### PROBLEM TO SOLVE
Copy out the material below, starting with the line that contains "Task: Select Quality" and going on through the line that contains "click(78, 138)", with no changes.

□ □ □ □ □ □ □

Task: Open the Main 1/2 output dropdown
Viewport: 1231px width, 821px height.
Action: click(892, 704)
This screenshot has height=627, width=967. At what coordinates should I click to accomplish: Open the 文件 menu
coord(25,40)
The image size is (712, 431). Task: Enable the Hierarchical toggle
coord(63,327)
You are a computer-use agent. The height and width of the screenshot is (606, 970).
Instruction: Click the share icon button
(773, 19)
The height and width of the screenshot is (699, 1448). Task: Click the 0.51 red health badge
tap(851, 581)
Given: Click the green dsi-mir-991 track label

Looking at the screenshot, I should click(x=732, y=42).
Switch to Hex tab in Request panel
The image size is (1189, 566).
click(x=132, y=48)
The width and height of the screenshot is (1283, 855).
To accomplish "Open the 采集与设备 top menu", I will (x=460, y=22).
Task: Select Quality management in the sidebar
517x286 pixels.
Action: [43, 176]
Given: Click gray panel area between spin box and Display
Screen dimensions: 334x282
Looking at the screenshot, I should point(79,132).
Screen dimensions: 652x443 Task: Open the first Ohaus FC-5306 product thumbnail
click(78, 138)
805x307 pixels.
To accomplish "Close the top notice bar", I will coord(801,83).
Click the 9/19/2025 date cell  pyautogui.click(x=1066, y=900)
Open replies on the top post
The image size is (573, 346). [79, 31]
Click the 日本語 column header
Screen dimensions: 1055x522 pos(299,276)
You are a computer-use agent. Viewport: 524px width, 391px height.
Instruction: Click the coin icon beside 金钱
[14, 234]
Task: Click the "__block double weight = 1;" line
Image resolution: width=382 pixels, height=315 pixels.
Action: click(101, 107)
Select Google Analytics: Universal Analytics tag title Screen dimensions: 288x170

□ □ □ □ □ □ □

### COMPLETED EXERCISE
Task: Select Quality management in the sidebar
517x286 pixels.
Action: [43, 176]
Given: Click gray panel area between spin box and Display
Screen dimensions: 334x282
Looking at the screenshot, I should point(79,132).
Screen dimensions: 652x443 Task: Open the first Ohaus FC-5306 product thumbnail
click(78, 138)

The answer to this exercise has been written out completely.